Dataset excerpts START
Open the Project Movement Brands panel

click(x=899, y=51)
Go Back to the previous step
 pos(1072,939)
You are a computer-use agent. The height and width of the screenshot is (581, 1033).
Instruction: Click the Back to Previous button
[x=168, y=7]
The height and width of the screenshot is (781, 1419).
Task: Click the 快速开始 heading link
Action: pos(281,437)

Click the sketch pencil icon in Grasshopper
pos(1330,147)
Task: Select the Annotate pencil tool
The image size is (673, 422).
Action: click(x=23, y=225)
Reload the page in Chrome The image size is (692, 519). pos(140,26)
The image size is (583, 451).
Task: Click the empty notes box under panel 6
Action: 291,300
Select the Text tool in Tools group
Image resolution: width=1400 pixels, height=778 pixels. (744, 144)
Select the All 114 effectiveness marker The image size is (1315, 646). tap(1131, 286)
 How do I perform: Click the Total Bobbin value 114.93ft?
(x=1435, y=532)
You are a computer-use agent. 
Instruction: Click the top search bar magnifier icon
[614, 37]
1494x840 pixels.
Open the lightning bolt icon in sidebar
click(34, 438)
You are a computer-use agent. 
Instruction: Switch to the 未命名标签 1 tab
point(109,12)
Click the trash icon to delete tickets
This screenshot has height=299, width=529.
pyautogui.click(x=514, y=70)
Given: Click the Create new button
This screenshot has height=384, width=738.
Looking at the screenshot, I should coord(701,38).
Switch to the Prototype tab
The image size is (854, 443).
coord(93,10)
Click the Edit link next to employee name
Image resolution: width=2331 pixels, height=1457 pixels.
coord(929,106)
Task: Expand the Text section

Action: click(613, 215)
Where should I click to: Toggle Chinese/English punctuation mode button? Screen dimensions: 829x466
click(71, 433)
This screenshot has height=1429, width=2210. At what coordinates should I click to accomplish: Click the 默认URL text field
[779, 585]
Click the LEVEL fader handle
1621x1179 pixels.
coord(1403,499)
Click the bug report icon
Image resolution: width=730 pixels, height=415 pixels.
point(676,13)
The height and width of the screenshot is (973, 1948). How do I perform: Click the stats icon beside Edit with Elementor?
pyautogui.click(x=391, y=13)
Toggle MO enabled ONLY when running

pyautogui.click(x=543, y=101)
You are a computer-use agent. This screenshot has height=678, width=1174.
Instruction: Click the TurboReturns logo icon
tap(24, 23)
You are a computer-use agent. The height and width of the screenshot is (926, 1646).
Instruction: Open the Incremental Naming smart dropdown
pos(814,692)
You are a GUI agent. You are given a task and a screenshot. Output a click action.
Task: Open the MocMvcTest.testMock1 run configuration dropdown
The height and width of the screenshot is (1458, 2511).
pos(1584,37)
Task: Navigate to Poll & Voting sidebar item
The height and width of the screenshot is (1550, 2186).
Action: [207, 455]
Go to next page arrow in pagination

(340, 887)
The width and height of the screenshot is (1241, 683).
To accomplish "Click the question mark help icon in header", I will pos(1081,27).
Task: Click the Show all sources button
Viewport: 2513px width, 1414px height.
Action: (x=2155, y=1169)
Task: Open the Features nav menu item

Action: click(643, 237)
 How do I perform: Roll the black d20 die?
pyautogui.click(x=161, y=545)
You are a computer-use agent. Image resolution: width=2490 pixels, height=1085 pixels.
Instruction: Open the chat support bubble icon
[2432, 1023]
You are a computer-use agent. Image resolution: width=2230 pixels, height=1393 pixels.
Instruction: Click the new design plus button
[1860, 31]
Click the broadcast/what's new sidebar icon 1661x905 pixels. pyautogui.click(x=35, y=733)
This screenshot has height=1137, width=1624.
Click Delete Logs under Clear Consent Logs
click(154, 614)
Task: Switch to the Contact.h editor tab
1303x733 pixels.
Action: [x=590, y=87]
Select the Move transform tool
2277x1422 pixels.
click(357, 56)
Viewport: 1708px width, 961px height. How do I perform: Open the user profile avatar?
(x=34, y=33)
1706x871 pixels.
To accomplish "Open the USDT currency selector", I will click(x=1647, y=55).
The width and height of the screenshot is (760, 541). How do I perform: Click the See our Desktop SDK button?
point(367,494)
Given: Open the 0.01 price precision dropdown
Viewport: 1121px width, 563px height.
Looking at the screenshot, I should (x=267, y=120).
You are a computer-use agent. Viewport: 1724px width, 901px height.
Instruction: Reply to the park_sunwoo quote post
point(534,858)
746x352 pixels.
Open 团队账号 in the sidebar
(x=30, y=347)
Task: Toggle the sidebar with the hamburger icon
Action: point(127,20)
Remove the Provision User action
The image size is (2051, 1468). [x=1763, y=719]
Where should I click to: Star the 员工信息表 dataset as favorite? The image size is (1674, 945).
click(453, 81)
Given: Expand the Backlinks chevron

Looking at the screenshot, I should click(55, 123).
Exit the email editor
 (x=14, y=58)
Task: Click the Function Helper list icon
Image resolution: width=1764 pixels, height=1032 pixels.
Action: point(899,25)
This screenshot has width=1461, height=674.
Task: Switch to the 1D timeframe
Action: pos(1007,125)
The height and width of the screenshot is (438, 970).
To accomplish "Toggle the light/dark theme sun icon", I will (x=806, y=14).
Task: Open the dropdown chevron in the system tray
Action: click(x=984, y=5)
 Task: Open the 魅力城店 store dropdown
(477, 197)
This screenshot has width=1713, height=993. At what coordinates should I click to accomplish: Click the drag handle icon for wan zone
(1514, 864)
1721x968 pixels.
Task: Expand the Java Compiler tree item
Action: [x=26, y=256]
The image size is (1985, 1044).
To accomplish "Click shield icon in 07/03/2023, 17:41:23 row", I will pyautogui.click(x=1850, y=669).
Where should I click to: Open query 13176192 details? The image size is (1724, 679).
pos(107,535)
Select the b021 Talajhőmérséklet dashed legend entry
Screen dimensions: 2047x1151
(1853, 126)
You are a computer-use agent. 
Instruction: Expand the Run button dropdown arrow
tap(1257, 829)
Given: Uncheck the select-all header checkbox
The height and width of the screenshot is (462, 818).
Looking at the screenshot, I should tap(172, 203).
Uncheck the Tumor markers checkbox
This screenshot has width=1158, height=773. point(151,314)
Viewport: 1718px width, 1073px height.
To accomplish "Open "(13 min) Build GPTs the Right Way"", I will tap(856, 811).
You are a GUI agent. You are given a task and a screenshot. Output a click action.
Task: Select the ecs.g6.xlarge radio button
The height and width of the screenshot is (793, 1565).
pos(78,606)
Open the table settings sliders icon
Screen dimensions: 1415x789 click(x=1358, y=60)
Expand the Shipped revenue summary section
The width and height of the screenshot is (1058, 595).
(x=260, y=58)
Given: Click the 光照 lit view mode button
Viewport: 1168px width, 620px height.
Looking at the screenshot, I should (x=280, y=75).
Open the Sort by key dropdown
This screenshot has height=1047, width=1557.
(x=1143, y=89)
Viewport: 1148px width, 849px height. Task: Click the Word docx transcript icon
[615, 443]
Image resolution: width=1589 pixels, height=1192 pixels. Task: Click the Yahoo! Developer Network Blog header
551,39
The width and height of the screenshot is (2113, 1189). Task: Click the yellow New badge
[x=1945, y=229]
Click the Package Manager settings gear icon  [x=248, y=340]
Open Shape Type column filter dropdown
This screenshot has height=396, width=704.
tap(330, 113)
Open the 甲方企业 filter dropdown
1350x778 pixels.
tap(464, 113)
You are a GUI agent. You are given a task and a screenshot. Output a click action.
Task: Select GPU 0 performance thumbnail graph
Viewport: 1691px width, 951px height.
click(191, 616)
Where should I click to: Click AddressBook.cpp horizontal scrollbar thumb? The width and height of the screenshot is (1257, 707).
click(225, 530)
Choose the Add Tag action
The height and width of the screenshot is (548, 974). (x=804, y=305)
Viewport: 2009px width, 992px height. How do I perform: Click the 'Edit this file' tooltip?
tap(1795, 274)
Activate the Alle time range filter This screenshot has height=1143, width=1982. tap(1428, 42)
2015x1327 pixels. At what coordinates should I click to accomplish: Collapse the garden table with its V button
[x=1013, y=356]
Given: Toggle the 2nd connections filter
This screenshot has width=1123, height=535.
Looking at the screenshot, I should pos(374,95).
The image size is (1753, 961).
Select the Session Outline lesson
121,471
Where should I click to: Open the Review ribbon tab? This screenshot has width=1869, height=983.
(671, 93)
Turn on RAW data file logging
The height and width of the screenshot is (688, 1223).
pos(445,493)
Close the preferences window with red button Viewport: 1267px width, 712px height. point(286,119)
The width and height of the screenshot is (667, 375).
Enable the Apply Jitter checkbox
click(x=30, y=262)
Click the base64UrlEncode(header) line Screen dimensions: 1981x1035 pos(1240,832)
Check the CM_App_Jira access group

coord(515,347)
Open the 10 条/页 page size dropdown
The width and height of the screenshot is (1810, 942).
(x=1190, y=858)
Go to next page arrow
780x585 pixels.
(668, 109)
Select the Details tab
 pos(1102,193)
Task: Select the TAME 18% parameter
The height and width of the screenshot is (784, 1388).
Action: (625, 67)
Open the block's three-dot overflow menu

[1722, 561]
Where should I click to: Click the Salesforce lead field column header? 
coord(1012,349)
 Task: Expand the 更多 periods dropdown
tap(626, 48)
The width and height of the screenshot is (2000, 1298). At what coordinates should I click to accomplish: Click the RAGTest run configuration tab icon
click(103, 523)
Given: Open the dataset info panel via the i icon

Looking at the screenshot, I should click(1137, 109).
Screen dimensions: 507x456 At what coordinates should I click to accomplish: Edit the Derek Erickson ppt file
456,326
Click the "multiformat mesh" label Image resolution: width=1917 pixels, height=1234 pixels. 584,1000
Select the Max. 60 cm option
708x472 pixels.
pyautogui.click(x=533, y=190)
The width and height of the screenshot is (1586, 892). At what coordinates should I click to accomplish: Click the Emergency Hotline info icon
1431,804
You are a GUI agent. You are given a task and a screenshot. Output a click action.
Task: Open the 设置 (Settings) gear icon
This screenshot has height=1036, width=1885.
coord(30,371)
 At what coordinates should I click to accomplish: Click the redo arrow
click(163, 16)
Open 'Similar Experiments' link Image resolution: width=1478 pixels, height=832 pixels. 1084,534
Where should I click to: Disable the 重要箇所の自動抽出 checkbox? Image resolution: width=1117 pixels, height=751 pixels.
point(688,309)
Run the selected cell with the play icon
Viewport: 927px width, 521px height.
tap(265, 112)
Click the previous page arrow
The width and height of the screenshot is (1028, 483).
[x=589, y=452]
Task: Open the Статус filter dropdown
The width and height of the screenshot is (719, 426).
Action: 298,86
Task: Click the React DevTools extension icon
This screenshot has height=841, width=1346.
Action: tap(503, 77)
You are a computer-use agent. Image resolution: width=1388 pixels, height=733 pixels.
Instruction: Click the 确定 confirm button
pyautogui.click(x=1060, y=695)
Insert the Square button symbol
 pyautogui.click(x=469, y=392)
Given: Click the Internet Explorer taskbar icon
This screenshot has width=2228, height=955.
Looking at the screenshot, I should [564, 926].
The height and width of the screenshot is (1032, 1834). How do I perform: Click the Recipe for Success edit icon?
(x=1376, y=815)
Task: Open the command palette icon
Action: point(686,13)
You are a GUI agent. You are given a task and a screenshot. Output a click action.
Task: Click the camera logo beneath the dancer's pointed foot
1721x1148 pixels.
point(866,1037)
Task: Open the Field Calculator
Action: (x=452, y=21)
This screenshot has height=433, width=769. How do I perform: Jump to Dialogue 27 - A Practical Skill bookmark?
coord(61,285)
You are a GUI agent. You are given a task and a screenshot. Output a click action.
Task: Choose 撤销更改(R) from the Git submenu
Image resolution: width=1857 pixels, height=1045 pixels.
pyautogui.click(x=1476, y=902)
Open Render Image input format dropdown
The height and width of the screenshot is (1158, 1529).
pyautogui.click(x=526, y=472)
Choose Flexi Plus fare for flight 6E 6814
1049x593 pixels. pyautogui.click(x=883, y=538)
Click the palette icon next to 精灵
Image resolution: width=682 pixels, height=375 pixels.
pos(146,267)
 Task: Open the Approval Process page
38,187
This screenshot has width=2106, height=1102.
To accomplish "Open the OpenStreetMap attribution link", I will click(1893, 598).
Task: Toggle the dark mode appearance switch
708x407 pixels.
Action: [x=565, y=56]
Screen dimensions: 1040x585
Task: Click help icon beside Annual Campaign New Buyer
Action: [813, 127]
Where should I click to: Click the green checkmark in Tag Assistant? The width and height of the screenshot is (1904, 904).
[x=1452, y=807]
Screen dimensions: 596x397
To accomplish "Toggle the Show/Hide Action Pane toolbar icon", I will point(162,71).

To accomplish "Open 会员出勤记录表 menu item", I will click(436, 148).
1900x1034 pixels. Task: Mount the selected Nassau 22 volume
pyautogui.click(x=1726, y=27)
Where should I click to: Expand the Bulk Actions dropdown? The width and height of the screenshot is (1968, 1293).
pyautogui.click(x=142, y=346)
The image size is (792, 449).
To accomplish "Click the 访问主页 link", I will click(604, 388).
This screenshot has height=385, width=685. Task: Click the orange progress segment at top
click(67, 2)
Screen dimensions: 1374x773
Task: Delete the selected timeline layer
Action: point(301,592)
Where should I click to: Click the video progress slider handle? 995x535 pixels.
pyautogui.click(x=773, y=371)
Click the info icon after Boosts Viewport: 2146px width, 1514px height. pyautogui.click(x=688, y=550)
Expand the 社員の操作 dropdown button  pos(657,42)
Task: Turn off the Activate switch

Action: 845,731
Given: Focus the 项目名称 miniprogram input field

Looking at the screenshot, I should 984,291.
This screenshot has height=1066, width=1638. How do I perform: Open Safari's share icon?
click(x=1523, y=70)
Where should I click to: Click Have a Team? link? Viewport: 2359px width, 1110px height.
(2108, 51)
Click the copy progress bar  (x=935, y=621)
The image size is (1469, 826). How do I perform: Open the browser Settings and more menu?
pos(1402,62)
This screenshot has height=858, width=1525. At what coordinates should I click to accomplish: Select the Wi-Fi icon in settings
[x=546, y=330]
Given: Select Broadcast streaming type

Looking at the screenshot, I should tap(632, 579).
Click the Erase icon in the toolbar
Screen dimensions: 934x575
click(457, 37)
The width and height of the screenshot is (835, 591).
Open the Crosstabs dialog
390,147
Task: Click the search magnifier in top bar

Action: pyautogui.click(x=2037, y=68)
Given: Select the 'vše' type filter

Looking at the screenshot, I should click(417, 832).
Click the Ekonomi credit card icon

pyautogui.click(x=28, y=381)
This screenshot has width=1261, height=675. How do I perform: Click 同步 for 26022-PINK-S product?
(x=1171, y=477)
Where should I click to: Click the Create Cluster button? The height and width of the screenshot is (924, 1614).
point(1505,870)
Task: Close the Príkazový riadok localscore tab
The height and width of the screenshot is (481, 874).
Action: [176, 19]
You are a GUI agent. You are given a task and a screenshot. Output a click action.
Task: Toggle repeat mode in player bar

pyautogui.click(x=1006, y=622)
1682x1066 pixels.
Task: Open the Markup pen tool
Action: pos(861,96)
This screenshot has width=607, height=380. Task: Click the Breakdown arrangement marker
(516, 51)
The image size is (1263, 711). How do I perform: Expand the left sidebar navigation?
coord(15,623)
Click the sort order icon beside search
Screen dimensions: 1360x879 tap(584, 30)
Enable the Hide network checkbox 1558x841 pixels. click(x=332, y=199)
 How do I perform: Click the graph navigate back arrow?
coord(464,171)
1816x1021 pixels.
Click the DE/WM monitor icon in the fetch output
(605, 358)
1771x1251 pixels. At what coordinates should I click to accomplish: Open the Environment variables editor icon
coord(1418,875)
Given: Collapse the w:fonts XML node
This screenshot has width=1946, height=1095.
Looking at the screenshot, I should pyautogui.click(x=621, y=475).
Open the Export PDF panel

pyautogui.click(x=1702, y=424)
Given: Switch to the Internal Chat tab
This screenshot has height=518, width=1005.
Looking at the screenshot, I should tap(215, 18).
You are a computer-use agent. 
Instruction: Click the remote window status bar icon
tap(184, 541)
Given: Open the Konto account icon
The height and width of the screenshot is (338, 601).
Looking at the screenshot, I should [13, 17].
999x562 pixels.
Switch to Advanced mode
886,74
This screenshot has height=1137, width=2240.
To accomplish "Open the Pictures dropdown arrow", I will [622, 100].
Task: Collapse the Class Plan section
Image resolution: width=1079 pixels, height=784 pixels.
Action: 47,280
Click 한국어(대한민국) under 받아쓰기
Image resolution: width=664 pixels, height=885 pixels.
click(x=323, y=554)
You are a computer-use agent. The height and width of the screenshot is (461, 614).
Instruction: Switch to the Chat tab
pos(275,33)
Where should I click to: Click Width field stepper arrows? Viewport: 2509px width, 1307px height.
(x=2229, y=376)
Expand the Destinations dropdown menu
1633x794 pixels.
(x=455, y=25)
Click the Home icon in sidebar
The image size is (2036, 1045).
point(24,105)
Dataset excerpts END
Select every line of the records holding the string "Hide".

To accomplish "Toggle the Show/Hide Action Pane toolbar icon", I will point(162,71).
Enable the Hide network checkbox 1558x841 pixels. click(x=332, y=199)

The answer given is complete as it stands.